As soon as Rowdy and I began to stroll up Norwood Road, I discovered a new and powerful reason to object to the damned inadequate, elitist gas lamps. It was one thing to be unable to read a street sign, quite another to be virtually unable to see Rowdy. Now, in the fog and darkness, when subtle changes in Rowdy’s body language were supposed to signal the presence of Simon’s spectral stand-in, I could see little more than a burly, white-faced mass with a plumy white tail. Running my hand down Rowdy’s neck and back, I felt no sign of hackles. Trotting along, he paused now and then to lay casual territorial claim to a tree trunk in the name of the Sovereign Nation of the Alaskan Malamute. We reached the fork in the road without incident and turned left onto Lower Norwood. The dim glow of a gas lamp showed a sidewalk stretching along the left-hand side and, on the right, the kind of wide strip of grass and tall shrubbery I’d seen at Ceci’s. The map of Newton had shown me that Lower Norwood Road was only one short block long. The few houses facing it were on the left; on the opposite side were the ends of large lots like
Ceci’s with addresses on Upper Norwood. The dead-end road was even darker and more deserted than the last time I’d seen it. In addition to the gas lamp near the fork, two others were visible, one on the right, then one on the left. The broken one I’d noticed near Ceci’s still hadn’t been fixed. On my previous visit, the house opposite Ceci’s lower gate had been dark. The carriage lamps and other bright lights of the brick Tudor next to it, I now realized, had been the principal source of illumination for the street. Ceci had remarked that its owners must be home from Florida. Maybe they’d gone back. How was I supposed to reconnoiter when I couldn’t see anything?

But if I couldn’t see, I couldn’t be seen, could I? Especially if I avoided the small circles of gaslight. Crossing to the right-hand side of the road, I hoped that local dog walkers carried plastic bags and invariably cleaned up after their dogs.

I stopped for a moment. In the house across from me, a glowing first-floor window suggested a television. The house beyond it had a car parked in the driveway and a bright window on the second floor. I listened. Prosperous suburbs are supposed to be peaceful and quiet. In the daytime, all year long, they are, in fact, cacophonous. As soon as snow vanquishes the din of lawn-service equipment, snow blowers start roaring.
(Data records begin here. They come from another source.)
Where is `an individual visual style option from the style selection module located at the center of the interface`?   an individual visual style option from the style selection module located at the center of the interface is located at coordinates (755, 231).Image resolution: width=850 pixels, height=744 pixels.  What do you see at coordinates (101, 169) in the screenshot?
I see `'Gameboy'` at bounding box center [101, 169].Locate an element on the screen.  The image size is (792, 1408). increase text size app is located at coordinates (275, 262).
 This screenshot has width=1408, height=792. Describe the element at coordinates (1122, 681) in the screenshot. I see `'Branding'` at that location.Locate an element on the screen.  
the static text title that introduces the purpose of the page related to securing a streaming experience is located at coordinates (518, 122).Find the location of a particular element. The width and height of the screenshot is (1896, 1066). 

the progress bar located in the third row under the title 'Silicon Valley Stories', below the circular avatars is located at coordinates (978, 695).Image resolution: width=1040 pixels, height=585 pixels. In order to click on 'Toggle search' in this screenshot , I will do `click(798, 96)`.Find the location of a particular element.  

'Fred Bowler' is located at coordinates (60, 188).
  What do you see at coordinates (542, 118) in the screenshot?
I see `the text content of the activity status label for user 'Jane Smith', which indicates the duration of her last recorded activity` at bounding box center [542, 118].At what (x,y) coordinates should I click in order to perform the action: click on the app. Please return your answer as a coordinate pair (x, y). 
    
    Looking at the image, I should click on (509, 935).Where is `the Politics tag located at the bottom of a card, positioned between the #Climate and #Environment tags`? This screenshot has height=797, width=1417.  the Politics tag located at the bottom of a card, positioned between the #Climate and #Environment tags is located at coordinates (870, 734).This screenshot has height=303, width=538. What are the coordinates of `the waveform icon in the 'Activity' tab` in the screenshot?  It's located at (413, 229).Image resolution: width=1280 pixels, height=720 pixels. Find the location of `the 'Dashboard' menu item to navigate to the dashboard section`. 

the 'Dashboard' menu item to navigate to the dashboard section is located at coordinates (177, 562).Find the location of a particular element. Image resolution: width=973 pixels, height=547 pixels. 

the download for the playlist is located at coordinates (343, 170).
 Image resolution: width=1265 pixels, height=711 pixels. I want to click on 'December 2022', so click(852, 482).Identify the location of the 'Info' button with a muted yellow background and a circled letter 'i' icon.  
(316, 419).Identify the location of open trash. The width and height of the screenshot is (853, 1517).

Furthermore, house-proud people with money are always renovating, putting up additions and garages, or having driveways and sidewalks deafeningly repaved. Politicians eager for reelection make sure that the streets get swept, plowed, and newly blacktopped by machines obviously designed by hearing-aid manufacturers bent on causing mass hearing loss and thus generating business for themselves. Face it: This kind of noise is beyond the reach of the poor. Even now, Newton
was far from silent. In the distance, traffic swept along the Mass. Pike. I heard a plane overhead. Blocks away, cars and trucks rumbled. To avoid the gaslight, I crossed to the left-hand side, stopped to listen again, and went on. Rowdy gave no indication of sensing the presence of another dog. Reaching the last illuminated gaslight, we crossed back to the dark side. Opposite us was a deserted-looking house. Beyond it was the Tudor with the carriage lamps set on big pillars. The last house looked as empty as on my first visit. With the exception of the car I’d seen in a driveway, there wasn’t a single vehicle in sight. No one else was walking a dog. It was easy to imagine that a nuclear attack had destroyed all the people, but left their houses and possessions intact. I’d intended to glance down this street. According to my plan, if I found it dark and empty, I’d return to my car and drive back here with the headlights on high beam. Just as I was about to make an about-turn and carry out the plan, Rowdy quit sniffing the ground. I couldn’t see the expression on his face or the hair on his back. I couldn’t even see his face. His white tail wagged merrily in the air above an apparently nonexistent dog. He was pulling me toward someone or something near the gate to Ceci’s yard. There’d been no nuclear attack here, of course. There wouldn’t be now. And the murk was just that, a meteorological phenomenon, fog, neither toxic nor otherworldly. No one has succumbed to it or been wafted here enshrouded in its vapors.